According to latest research from the Wall Street Journal published on December 27, around 16% of cryptocurrency projects raising funds through initial coin offerings (ICOs) have been accused of fraudulent activity, improbable returns, and plagiarism.

The investigation was administered by the Wall Street Journal (WSJ) on three of the top ICO websites; ICOBench.com, TokenData.io, and ICOrating.com. WSJ studied white papers of 3291 projects, out of which 513 were considered “questionable.” 30 of the projects were already under the inspection by regulators

The document says:

“To identify duplicate language, the Journal compared sentences with at least 10 unique words to every other sentence in other white papers. Reporters then read and reviewed nearly 10,000 sentences appearing more than once among the 3,291 papers analyzed and removed technical and legal sounding language. Then, the Journal compared reported offering dates to determine which document first published any given sentence and excluded those projects from this database.”

These white papers also documented that the projects that were “questionable” had no websites, which also were hard to contact. Also, when we confronted all of the 513 projects, none of them offered a response.

To allure, the customers, the white papers of 2000 from 3291 projects had sentences like “nothing to lose, guaranteed profit, return on investment, highest return, high return, funds profit, no risk, and little risk.”

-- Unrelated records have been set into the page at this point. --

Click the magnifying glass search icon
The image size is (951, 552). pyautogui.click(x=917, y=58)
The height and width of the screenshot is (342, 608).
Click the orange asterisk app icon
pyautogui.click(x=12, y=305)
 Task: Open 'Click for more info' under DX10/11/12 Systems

The results from Wall Street Journal don’t come as a shocker, as the recent reports on ICO scams have prompted intense examination and growing measures against offerings. Some companies failed significantly, while others took advantage of the funding model to launch merely conceivable projects.

The results from Wall Street Journal don’t come as a shocker, as the recent reports on ICO scams have prompted intense examination and growing measures against offerings.

In May, regulators from the US and Canada launched an initiative called “Operation Crypto Sweep,” after concluding that fraudulent activities were all over the place.

While the SEC in recent time, has penalized the celebrities promoting ICOs with fines and other such actions.

As the regulators are now closely monitoring ICOs, crypto startups and entrepreneurs are currently seeking fundings from security token offerings (STO). STO’s are an approach to resolve the compliance and license requirements regarding the security laws.

Countries around the globe are now starting to figure out the regulations of the crypto market, thereby not curbing down the innovation and protecting the customer at the same time. Lawmakers from both United States and the United Kingdom are continually fighting for strict regulations rather than the clampdowns.